→ EXERCISE DIRECTIONS: Set down every record below exactly as it appears, but without the pictures.

=== RECORDS FOR THIS TASK ===

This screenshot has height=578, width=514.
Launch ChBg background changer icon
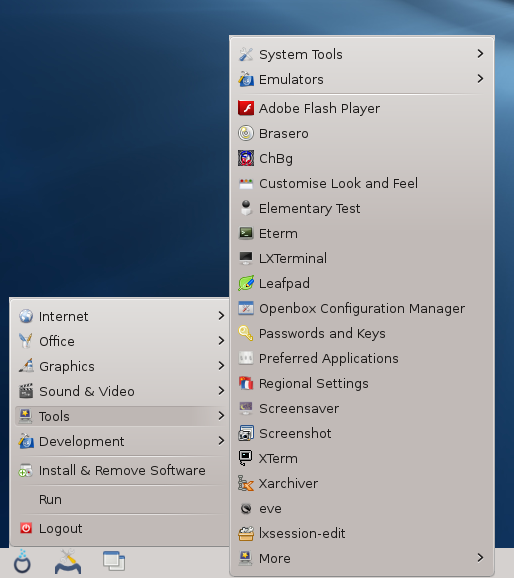tap(246, 159)
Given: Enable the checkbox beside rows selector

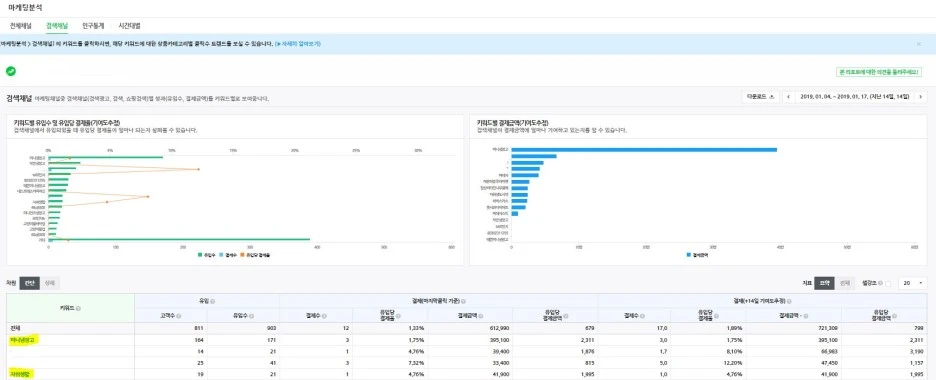Looking at the screenshot, I should (x=888, y=283).

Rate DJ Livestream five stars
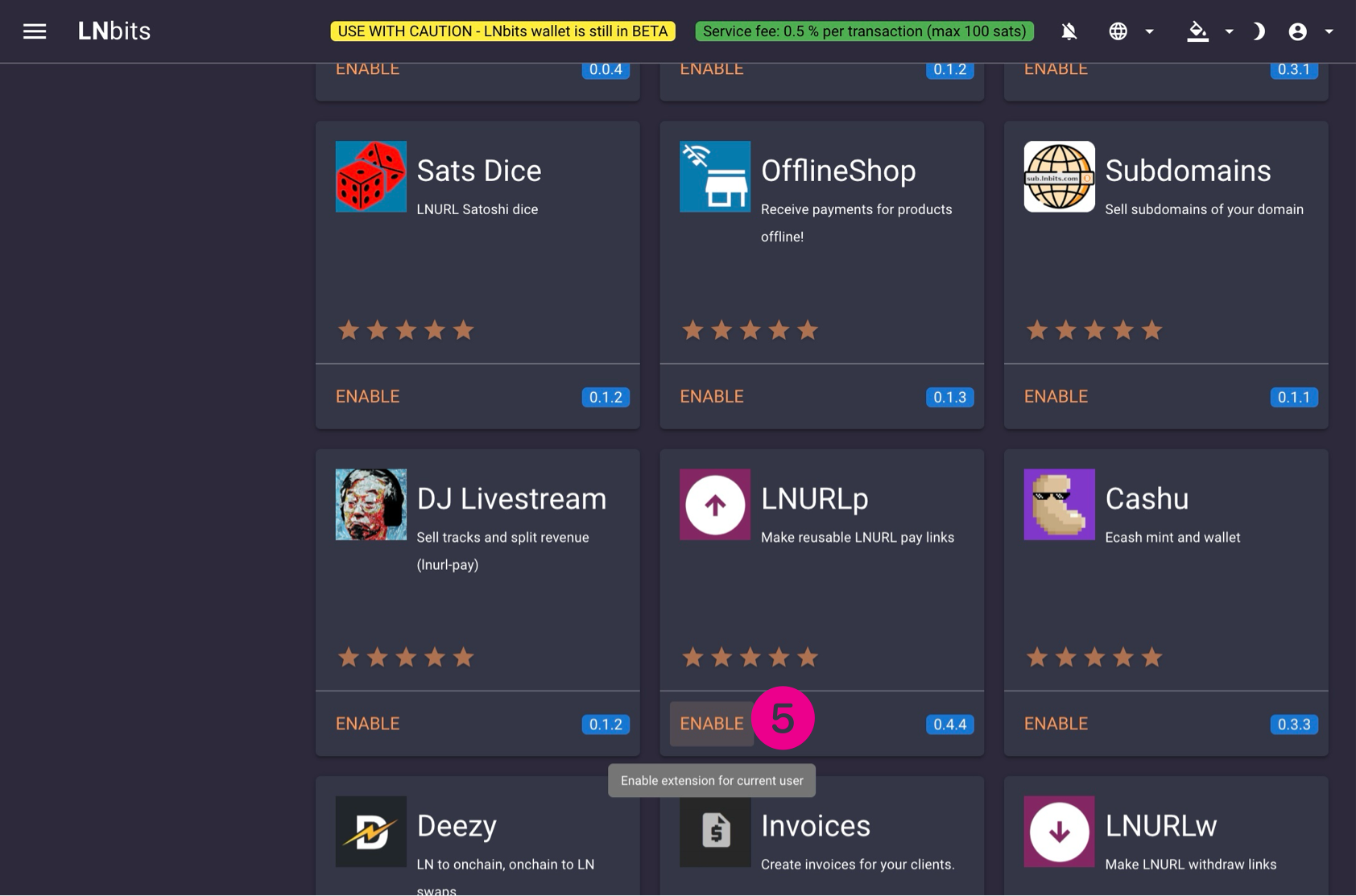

===

→ RESULT:
This screenshot has height=578, width=514.
Launch ChBg background changer icon
tap(246, 159)
Given: Enable the checkbox beside rows selector

Looking at the screenshot, I should (x=888, y=283).

Rate DJ Livestream five stars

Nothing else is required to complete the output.